O desafio começou com um simpático entretém de boca, um shot de queijo brie com creme de espinafres, acompanhado de um cannoli com uma erva aromática no meio. Sabores harmoniosos que prepararam a boca para o prato de entrada: no meu caso, um creme de ervilhas com flan de parmesão e telha de pata negra e, para quem me acompanhava, Vichyssoise de salsa com bacalhau fresco escalfado (8€, cada). Bom, o creme de ervilhas: aveludado, bem apaladado, a conjugar-se bem com a telha crocante de pata negra e com um agradável flan à base de parmesão a dar uma grande mais valia ao conjunto. A Vichyssoise, embora menos interessante pareceu-me correcta, ligando bem com um suculento, bacalhau fresco escalfado a baixa temperatura.
Nos pratos principais o risotto negro com sahimi de choco (15€) ainda nos fez vacilar mas acabámos por nos render aos prazeres da carne, deixando também de lado as duas massas da lista, bem como qualquer uma das quatro propostas de peixe.
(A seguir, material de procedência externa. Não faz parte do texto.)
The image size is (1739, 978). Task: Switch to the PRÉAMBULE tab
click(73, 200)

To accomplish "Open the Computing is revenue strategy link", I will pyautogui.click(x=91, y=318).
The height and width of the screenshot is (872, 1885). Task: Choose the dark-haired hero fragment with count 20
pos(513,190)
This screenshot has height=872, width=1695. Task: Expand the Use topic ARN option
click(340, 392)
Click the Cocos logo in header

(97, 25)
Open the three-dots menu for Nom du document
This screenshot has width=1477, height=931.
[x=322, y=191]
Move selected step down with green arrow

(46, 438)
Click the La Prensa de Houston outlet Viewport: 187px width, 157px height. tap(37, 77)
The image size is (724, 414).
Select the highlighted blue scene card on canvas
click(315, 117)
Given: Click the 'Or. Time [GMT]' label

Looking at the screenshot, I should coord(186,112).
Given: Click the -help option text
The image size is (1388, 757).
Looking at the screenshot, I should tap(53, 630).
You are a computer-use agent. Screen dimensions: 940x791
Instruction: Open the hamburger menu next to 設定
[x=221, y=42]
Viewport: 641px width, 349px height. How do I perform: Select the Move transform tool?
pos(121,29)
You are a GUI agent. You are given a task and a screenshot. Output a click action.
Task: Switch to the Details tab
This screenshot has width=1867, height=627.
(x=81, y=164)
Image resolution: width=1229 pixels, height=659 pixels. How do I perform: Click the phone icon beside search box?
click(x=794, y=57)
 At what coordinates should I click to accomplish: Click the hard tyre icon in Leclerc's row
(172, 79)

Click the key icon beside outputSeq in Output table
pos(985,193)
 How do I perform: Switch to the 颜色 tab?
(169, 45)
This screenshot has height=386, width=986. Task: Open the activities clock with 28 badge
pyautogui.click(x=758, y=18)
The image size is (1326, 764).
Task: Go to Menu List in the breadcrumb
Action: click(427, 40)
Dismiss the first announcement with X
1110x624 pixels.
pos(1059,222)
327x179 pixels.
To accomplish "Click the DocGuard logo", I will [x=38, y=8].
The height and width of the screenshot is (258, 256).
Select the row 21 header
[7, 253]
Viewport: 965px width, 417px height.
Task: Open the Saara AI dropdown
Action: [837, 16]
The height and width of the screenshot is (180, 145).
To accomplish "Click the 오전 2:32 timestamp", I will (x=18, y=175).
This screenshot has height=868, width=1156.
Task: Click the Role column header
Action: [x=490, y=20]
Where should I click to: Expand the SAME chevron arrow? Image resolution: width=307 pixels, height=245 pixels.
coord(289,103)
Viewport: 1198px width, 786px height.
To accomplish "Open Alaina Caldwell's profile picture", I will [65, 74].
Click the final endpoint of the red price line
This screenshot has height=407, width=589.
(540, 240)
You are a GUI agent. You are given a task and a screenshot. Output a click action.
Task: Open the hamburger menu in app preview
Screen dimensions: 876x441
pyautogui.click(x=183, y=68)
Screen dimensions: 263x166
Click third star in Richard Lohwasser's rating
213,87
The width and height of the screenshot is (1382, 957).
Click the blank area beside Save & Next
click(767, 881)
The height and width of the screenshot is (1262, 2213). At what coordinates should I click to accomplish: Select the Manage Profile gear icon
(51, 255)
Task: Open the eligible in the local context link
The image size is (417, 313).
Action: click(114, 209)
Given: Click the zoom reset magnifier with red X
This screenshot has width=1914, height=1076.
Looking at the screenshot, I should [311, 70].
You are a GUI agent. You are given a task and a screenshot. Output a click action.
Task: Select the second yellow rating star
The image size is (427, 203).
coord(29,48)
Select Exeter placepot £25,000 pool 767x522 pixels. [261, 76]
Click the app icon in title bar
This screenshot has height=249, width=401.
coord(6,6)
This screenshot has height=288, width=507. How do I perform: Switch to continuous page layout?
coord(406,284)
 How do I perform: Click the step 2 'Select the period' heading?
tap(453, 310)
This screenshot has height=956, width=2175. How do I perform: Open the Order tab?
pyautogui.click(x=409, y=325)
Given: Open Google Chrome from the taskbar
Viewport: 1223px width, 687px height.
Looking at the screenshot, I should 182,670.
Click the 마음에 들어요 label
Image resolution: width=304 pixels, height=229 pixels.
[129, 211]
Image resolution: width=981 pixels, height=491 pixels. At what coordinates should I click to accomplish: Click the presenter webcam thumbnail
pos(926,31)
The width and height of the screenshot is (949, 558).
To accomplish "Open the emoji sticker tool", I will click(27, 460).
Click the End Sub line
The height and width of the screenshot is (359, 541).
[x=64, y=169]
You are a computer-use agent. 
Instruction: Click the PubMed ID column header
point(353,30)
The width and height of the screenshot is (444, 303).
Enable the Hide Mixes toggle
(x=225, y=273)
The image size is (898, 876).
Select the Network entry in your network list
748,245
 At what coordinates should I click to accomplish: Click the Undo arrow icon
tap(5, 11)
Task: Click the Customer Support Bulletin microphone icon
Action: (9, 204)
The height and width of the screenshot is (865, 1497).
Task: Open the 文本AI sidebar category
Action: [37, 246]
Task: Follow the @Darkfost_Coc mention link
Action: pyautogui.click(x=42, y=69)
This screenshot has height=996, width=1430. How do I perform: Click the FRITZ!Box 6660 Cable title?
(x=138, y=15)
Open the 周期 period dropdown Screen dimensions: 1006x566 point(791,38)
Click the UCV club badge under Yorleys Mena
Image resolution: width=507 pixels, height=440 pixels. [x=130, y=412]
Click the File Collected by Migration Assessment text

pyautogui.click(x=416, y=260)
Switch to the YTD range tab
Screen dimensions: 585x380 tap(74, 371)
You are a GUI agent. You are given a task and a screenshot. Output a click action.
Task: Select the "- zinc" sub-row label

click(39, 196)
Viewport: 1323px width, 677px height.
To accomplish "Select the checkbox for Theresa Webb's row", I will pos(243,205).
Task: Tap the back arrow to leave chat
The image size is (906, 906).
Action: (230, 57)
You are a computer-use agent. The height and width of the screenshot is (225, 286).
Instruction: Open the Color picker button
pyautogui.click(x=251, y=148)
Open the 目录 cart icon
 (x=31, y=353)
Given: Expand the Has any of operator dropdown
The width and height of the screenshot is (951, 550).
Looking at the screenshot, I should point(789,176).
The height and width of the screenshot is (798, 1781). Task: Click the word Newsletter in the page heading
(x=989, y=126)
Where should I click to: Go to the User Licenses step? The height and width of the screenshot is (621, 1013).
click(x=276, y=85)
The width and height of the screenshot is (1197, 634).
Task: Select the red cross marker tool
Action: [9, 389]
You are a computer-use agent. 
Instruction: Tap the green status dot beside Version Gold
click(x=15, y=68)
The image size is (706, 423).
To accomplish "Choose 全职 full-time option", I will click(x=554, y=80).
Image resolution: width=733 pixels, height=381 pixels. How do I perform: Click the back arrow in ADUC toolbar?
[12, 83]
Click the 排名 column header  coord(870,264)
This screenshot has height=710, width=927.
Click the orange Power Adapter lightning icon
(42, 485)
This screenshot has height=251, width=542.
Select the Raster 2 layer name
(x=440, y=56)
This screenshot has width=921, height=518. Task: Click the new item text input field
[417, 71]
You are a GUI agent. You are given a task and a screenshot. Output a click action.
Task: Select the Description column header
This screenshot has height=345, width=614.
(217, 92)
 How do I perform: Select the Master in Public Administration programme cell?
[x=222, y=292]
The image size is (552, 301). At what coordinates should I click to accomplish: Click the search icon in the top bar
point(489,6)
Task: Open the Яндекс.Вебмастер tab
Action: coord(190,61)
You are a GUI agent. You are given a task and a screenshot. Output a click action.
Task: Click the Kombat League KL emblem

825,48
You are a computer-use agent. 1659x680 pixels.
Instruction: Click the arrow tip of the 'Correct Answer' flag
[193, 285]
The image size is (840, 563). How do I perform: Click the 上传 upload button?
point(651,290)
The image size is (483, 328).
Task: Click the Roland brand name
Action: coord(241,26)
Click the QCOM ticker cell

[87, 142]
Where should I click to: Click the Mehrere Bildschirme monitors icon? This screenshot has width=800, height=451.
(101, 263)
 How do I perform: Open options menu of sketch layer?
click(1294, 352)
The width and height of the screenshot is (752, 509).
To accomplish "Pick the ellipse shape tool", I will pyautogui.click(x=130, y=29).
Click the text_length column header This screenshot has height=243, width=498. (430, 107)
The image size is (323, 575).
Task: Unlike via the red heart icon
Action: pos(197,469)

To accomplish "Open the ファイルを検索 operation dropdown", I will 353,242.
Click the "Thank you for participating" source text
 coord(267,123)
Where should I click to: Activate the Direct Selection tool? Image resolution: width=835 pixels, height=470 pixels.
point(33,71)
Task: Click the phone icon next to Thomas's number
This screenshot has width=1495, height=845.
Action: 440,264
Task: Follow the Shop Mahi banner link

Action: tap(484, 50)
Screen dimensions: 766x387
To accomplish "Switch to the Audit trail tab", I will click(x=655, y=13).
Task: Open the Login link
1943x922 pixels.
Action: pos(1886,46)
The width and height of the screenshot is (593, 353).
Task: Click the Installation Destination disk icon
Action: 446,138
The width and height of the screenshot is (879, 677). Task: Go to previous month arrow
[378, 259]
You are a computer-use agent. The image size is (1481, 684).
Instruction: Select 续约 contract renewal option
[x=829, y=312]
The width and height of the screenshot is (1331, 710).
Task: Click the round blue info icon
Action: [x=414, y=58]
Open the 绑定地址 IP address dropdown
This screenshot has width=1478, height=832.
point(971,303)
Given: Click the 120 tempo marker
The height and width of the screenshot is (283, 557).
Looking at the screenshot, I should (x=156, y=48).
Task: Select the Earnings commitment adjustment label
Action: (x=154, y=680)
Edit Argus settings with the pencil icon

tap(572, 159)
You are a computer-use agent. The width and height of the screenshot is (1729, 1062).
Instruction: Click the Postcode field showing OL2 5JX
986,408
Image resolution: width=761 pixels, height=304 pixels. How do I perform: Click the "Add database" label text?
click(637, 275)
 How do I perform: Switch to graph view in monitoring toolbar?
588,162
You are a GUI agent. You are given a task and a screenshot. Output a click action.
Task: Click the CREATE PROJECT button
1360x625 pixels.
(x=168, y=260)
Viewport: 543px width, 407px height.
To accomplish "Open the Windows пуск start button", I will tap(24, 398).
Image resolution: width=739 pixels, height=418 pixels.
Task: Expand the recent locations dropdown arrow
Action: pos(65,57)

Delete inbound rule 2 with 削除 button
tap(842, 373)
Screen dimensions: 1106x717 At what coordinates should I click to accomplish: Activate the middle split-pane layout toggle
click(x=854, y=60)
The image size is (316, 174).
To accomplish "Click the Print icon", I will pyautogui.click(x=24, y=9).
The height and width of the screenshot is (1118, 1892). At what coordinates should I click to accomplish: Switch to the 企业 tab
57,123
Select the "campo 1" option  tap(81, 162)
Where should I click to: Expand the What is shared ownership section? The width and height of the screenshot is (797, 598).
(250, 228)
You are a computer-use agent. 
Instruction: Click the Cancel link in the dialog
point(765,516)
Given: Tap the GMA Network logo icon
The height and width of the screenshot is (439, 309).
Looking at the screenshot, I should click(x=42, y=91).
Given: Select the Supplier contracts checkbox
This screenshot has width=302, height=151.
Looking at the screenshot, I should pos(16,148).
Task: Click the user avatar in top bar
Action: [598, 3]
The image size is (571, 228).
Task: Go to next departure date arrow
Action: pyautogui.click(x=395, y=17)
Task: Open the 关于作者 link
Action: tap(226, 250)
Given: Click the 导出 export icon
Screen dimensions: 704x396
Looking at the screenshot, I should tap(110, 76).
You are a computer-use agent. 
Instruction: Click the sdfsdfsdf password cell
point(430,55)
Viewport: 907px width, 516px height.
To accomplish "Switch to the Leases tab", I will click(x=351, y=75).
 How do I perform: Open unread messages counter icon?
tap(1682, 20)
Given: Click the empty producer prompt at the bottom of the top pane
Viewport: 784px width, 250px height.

Assim, optámos pela perna de cordeiro de leite com alecrim, estufado de castanhas e cogumelos cantarelos (30€), e peito de pintada (que por acaso até era perna) com risotto de boletos (20€). Não questiono a agradabilidade de ambos os pratos, nem a utilização, neles, de produtos nobres de qualidade; ou ainda a forma correcta como estavam confeccionados. No entanto, nenhuma das propostas estava de louvar aos céus de forma a justificar o seu preço (sobretudo a perna de cordeiro). Ainda assim, até aqui, a refeição esteve uns bons pontos acima da média. Mas viria a baixar, com as sobremesas. A sopa de frutos silvestres com gelado de requeijão e crumble de avelã (7€) ainda se safou, mesmo que o crumble, crocante por natureza, perdesse essa textura ao vir afogado na dita sopa. Já a outra sobremesa, de nome tão extenso como o do representante de uma casa real - geometria de ananás marinado em calda de açafrão, com geleia de coentros e hortelã, espuma de coco, sorbet de figo (9€) – parecia uma salganhada de sabores sem grande coerência. A calda de açafrão até conferia um sabor interessante ao ananás, que por sua vez até costuma ligar bem com coco, não fosse a dita calda... Já o sorbet de figo pareceu-me completamente deslocado e a geleia, nome dado a uma gelatina, só veio trazer uma maior confusão de sabores.
No campo dos vinhos, a escolha pareceu-me muito completa e com a agradável surpresa de quase todos poderem ser pedidos a copo, o que torna mais aceitável os preços (elevados, embora não escandalosamente) das garrafas. Bebemos, com as entradas, o branco D. Berta rabigato 2006 (6€, a copo) e com os pratos principais, o tinto Covela Seleccionada 04 (26€), servidos em bons copos e à temperatura correcta.
O serviço foi eficiente e correcto.
No cômputo geral a experiência seria positiva se não fosse o preço final, desajustado à oferta.
(Preço médio por refeição completa, 45€/50€,pessoa, com vinho).

Contactos: Rua Rodrigo da Fonseca 87D – Lisboa. Telefone: 213808383 (www.bocca.pt)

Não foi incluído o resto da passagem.